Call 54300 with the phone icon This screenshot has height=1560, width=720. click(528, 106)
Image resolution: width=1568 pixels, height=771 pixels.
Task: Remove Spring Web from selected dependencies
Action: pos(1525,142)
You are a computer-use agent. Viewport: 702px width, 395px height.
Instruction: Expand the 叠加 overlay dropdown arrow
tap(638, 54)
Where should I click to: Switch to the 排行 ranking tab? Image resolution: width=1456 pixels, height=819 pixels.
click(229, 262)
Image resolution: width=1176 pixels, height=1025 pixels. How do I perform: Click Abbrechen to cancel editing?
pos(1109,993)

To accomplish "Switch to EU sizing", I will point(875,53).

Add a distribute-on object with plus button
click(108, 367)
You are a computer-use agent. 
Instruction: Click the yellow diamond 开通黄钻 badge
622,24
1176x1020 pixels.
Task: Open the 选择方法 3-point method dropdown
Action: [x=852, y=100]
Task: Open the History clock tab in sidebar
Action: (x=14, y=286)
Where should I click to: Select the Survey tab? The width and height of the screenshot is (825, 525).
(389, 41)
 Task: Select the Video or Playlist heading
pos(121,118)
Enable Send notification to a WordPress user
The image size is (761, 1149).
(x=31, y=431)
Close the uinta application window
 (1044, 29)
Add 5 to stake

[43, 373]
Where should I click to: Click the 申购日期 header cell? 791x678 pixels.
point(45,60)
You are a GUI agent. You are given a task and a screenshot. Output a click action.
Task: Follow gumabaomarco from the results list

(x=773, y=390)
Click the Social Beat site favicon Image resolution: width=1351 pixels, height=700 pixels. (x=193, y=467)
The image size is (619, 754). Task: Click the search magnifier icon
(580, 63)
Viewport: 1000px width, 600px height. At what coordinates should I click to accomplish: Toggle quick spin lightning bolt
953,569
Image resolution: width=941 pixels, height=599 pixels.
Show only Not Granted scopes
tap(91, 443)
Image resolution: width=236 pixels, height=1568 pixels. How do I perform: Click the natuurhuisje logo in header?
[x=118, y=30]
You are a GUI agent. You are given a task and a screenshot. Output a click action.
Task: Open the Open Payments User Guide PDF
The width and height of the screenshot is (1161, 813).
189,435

Work task.
Give back all of the entries exactly as written.

Exercise output.
Call 54300 with the phone icon This screenshot has height=1560, width=720. click(528, 106)
Image resolution: width=1568 pixels, height=771 pixels.
Task: Remove Spring Web from selected dependencies
Action: pos(1525,142)
You are a computer-use agent. Viewport: 702px width, 395px height.
Instruction: Expand the 叠加 overlay dropdown arrow
tap(638, 54)
Where should I click to: Switch to the 排行 ranking tab? Image resolution: width=1456 pixels, height=819 pixels.
click(229, 262)
Image resolution: width=1176 pixels, height=1025 pixels. How do I perform: Click Abbrechen to cancel editing?
pos(1109,993)

To accomplish "Switch to EU sizing", I will point(875,53).

Add a distribute-on object with plus button
click(108, 367)
You are a computer-use agent. 
Instruction: Click the yellow diamond 开通黄钻 badge
622,24
1176x1020 pixels.
Task: Open the 选择方法 3-point method dropdown
Action: [x=852, y=100]
Task: Open the History clock tab in sidebar
Action: (x=14, y=286)
Where should I click to: Select the Survey tab? The width and height of the screenshot is (825, 525).
(389, 41)
 Task: Select the Video or Playlist heading
pos(121,118)
Enable Send notification to a WordPress user
The image size is (761, 1149).
(x=31, y=431)
Close the uinta application window
 (1044, 29)
Add 5 to stake

[43, 373]
Where should I click to: Click the 申购日期 header cell? 791x678 pixels.
point(45,60)
You are a GUI agent. You are given a task and a screenshot. Output a click action.
Task: Follow gumabaomarco from the results list

(x=773, y=390)
Click the Social Beat site favicon Image resolution: width=1351 pixels, height=700 pixels. (x=193, y=467)
The image size is (619, 754). Task: Click the search magnifier icon
(580, 63)
Viewport: 1000px width, 600px height. At what coordinates should I click to accomplish: Toggle quick spin lightning bolt
953,569
Image resolution: width=941 pixels, height=599 pixels.
Show only Not Granted scopes
tap(91, 443)
Image resolution: width=236 pixels, height=1568 pixels. How do I perform: Click the natuurhuisje logo in header?
[x=118, y=30]
You are a GUI agent. You are given a task and a screenshot. Output a click action.
Task: Open the Open Payments User Guide PDF
The width and height of the screenshot is (1161, 813).
189,435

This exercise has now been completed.